Urteilskopf
136 II 359
31. Auszug aus dem Urteil der I. öffentlich-rechtlichen Abteilung i.S. Bundesamt für Raumentwicklung gegen X., Gemeinderat Kriens und Dienststelle Raumentwicklung, Wirtschaftsförderung und Geoinformation des Kantons Luzern (Beschwerde in öffentlich-rechtlichen Angelegenheiten)
1C_556/2009 vom 23. April 2010
Regeste a
Behördenbeschwerde (
Art. 89 Abs. 2 lit. a BGG); zulässige Begehren.
Das Beschwerderecht der Bundesbehörden ist abstrakter und autonomer Natur.
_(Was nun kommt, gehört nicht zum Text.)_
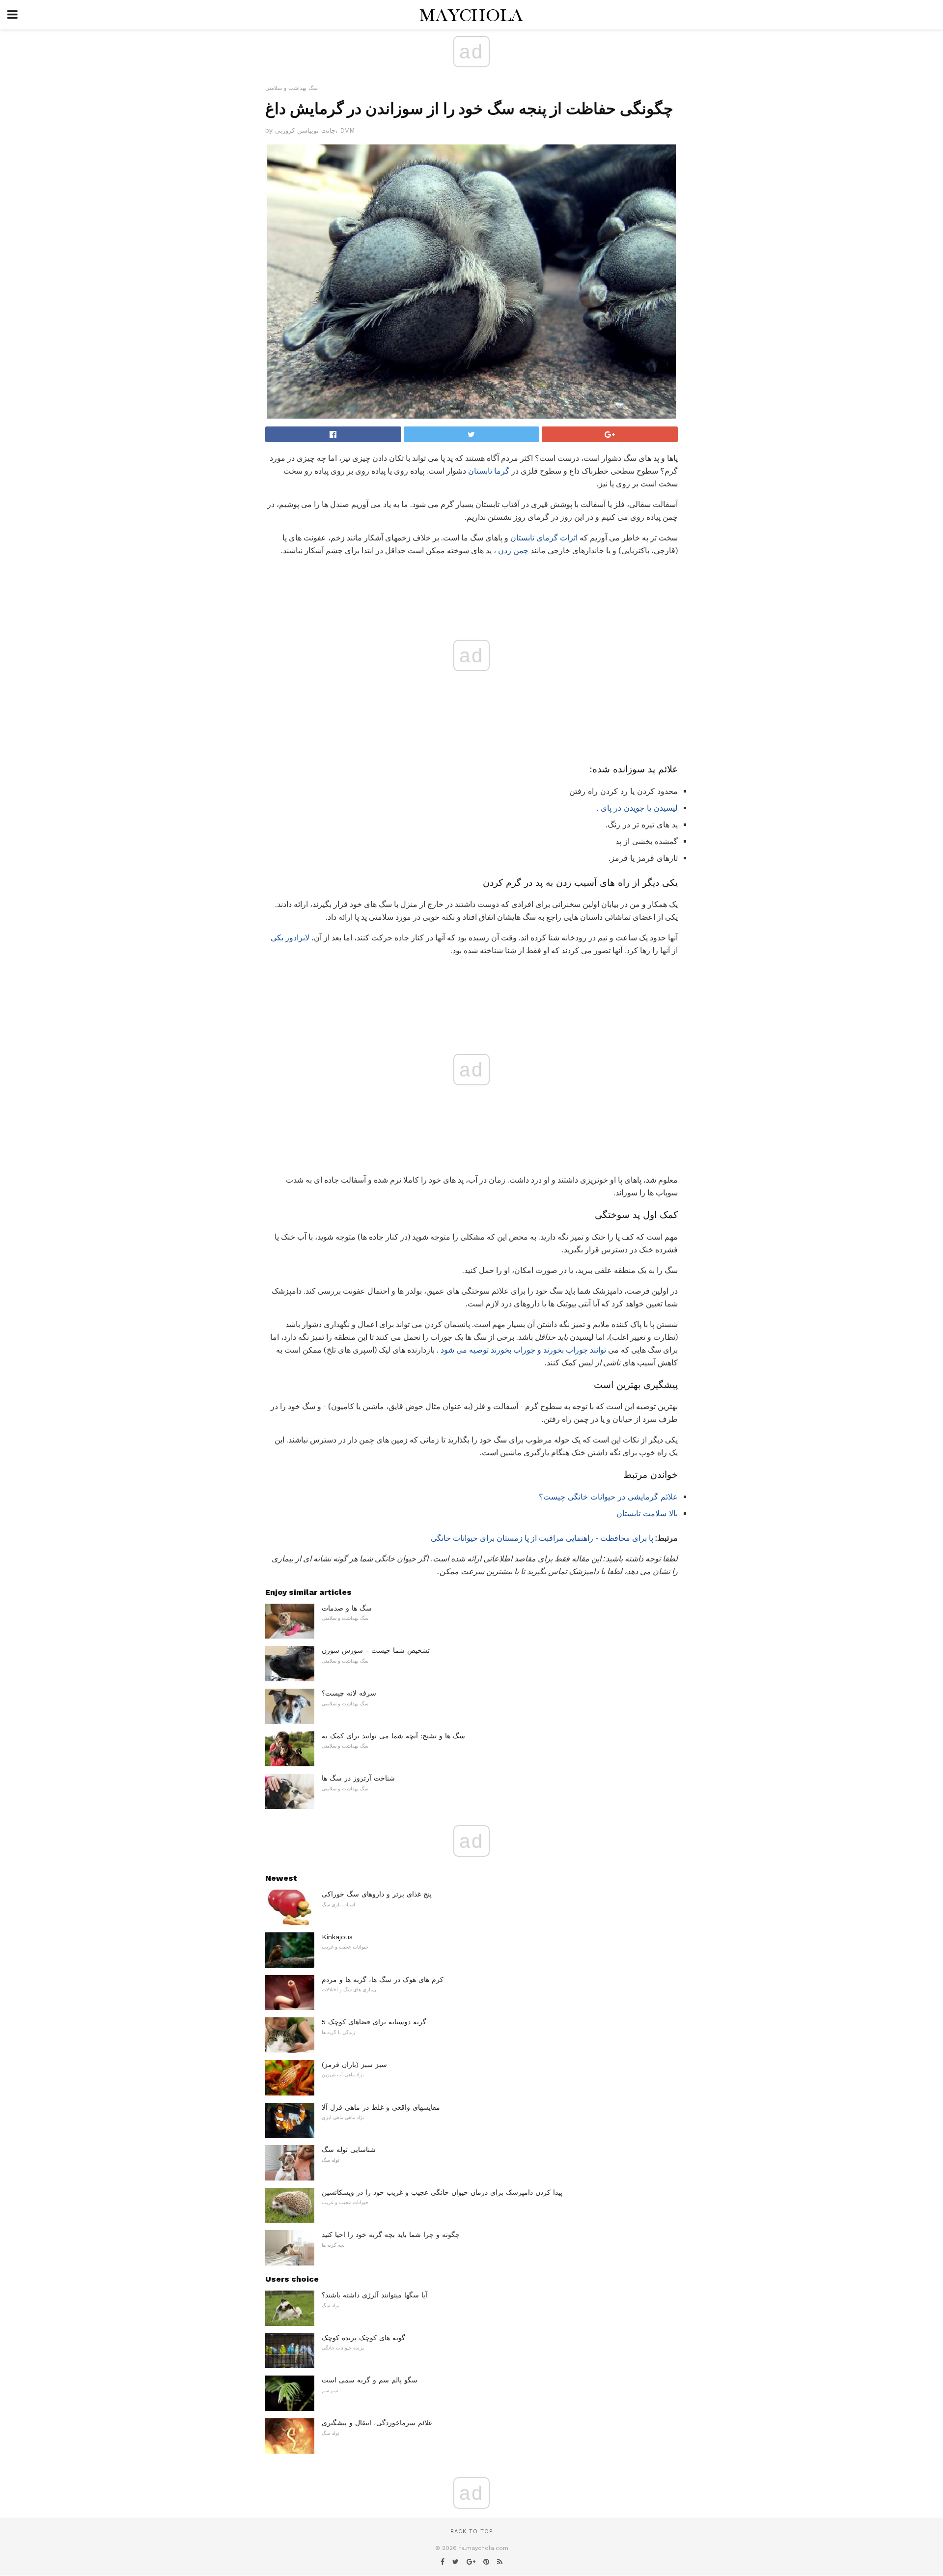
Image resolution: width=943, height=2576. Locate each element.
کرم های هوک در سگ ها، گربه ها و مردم (383, 1979)
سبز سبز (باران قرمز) (354, 2064)
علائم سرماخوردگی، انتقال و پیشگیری (377, 2423)
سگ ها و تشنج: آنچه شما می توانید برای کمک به (393, 1736)
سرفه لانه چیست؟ (349, 1693)
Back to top (471, 2531)
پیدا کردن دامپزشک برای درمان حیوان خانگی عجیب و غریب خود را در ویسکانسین (442, 2192)
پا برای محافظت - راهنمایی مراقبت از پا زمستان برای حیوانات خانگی (542, 1538)
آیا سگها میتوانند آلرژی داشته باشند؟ (374, 2295)
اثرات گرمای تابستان (544, 537)
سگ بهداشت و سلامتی (291, 88)
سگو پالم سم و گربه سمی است (369, 2380)
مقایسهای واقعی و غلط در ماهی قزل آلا (381, 2107)
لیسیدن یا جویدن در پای (639, 808)
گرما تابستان (488, 471)
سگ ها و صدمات (347, 1608)
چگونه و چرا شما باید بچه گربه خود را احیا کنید (391, 2234)
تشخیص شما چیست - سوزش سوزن (376, 1650)
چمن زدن (513, 550)
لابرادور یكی (290, 937)
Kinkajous (337, 1937)
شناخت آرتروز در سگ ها (358, 1778)
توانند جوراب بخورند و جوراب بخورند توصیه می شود (523, 1350)
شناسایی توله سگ (349, 2149)
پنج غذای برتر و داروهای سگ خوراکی (377, 1894)
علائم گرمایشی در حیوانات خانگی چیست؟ (608, 1496)
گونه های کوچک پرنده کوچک (363, 2338)
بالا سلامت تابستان (647, 1513)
Diese können sich erstmals vor Bundesgericht am Verfahren beteiligen und neue, im kantonalen Beschwerdeverfahren nicht streitige, Begehren stellen. Die beschwerdeberechtigte Bundesbehörde kann insbesondere auch eine reformatio in peius der erstinstanzlichen Verfügung beantragen (E. 1.2).
Regeste b
Wiederherstellung des rechtmässigen Zustands.
Formell rechtswidrige Bauten, die auch nachträglich nicht legalisiert werden können, müssen grundsätzlich beseitigt werden (E. 6).
Prüfung, ob dem vollständigen Abbruch Gründe des Vertrauensschutzes (E. 7), der Verwirkung (E. 8), der Verhältnismässigkeit (E. 9) oder der Rechtsgleichheit (E. 10) entgegenstehen; dies ist zu verneinen.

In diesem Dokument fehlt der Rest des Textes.